* [Exercices à faire]:
1) D'après l'article sur les orphelins rwandais, à quel âge Jeanne Allaire Kayigirwa a-t-elle survécu au génocide ?
2) Réécrivez, s'il vous plaît, les lignes des données situées entre celle qui contient "Instant Regret Moments! (18, 417)" et celle qui contient "WHEN YOU'RE STUPID ! # 56", incluses, en remplaçant "Moments" par "Clips" sans rien modifier d'autre.

* [Document]:
----

Pour les orphelins rwandais, 30 ans de reconstruction avec l'esprit "toujours là-bas"
Les génocidaires ont voulu son "effacement" parce qu'elle était une enfant tutsi en 1994 au Rwanda. Rescapée de l'abîme, Jeanne s'est interrogée: "Est-ce que je leur cède ma seconde vie ou est-ce que je la prends ?".
Jeanne Allaire Kayigirwa, qui a survécu au génocide à 16 ans, s'est retrouvée face à ce questionnement abyssal comme nombre d'enfants orphelins ou séparés de leur famille décimée.
Trente ans plus tard, ces enfants adoptés ou ayant grandi en France ont avancé dans leur reconstruction, pour vivre au nom des leurs, malgré un incommensurable chagrin et sentiment d'injustice.
Le génocide des Tutsi, orchestré par le régime extrémiste hutu au pouvoir, a fait près d'un million de morts entre avril et juillet 1994. Ce processus d'extermination systématique a visé sans distinction la minorité tutsi: voisins, amis, hommes, femmes, enfants, vieillards mais aussi des Hutu modérés.
L'AFP a pu retrouver plusieurs de ces témoins, enfants à l'époque du génocide et établis aujourd'hui en France ou retournés vivre au Rwanda.
Comme Jeanne qui a perdu son père, une de ses soeurs, ses amis, oncles, tantes, cousins dans le génocide. "Je ne compte pas."
"Le jour où ils sont venus nous tuer, ils nous ont mis les armes sur les tempes", raconte Jeanne. Elle a échappé "à la mort en face" trois autres fois.
- Silences -
En 2000, elle est partie seule en France où elle a eu "la chance de pouvoir étudier". "Cela m'a aussi beaucoup aidée de ne pas voir les tueurs tous les jours..."
Jeanne a décidé de "prendre sa seconde vie" et s'est construit un avenir professionnel et familial. Elle a travaillé ces dernières années au cabinet de la maire de Paris.
Rapidement après son arrivée en France, elle était entrée dans l'association "Ibuka" oeuvrant pour la mémoire du génocide, où elle a pris des responsabilités nationales.
"J'ai eu l'impression que grâce au témoignage dans les écoles et la transmission, je ne taisais pas les morts qu'on a fait taire".
Le silence, il planera au-dessus de l'enfance de Manzi Rugirangoga, 31 ans.

----

* [Données fournies]:
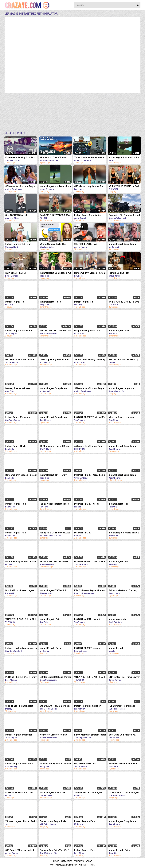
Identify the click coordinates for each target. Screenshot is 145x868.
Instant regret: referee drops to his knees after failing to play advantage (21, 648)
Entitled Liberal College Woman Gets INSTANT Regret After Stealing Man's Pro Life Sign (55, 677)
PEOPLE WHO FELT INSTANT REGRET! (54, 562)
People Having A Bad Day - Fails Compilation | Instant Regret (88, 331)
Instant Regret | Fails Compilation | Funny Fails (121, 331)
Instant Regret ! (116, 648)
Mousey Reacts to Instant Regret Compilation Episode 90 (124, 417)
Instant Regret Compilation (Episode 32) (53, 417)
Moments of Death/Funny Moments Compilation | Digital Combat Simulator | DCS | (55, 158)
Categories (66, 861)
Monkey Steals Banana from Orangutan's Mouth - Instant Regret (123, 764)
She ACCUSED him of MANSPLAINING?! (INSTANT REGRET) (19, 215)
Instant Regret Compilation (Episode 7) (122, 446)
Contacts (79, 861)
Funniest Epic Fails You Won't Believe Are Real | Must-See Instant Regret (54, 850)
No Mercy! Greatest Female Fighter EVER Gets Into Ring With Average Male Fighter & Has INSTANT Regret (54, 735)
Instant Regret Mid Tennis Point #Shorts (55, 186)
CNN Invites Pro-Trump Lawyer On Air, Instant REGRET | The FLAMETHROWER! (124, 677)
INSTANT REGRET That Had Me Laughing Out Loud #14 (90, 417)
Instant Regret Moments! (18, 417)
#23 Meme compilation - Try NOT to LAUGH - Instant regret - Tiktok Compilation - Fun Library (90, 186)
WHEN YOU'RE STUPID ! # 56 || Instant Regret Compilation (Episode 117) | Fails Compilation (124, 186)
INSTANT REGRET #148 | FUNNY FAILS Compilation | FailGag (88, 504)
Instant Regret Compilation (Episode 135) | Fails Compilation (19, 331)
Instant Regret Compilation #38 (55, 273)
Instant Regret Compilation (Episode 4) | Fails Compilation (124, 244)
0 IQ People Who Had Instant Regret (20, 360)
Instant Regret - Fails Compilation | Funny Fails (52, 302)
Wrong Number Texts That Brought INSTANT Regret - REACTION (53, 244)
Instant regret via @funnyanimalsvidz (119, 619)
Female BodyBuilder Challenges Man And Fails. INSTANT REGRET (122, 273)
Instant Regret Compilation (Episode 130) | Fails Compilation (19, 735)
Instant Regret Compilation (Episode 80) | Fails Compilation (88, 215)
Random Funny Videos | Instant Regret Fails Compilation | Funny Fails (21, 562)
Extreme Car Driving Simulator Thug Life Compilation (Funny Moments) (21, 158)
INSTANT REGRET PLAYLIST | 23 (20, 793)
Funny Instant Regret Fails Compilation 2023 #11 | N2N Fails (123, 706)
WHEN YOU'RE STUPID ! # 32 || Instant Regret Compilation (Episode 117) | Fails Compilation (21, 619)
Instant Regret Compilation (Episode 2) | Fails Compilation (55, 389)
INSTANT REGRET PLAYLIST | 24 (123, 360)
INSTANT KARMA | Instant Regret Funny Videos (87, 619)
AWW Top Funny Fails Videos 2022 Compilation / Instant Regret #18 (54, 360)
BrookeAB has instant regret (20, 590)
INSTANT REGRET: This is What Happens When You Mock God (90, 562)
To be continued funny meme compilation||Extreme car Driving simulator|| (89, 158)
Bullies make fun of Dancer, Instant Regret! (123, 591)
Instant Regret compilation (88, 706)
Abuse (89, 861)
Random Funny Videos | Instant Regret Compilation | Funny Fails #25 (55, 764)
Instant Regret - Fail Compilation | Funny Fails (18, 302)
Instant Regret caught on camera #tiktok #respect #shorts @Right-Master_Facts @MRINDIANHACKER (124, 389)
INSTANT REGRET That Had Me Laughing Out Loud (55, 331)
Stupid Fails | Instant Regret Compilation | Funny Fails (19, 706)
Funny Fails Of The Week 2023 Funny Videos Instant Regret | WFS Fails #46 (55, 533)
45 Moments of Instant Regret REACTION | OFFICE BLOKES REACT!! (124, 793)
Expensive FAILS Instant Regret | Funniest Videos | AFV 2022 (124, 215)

----

* [Exercices corrigés]:
1) À 16 ans.

2)
Instant Regret Clips! (18, 417)
#23 Meme compilation - Try NOT to LAUGH - Instant regret - Tiktok Compilation - Fun Library (90, 186)
WHEN YOU'RE STUPID ! # 56 || Instant Regret Compilation (Episode 117) | Fails Compilation (124, 186)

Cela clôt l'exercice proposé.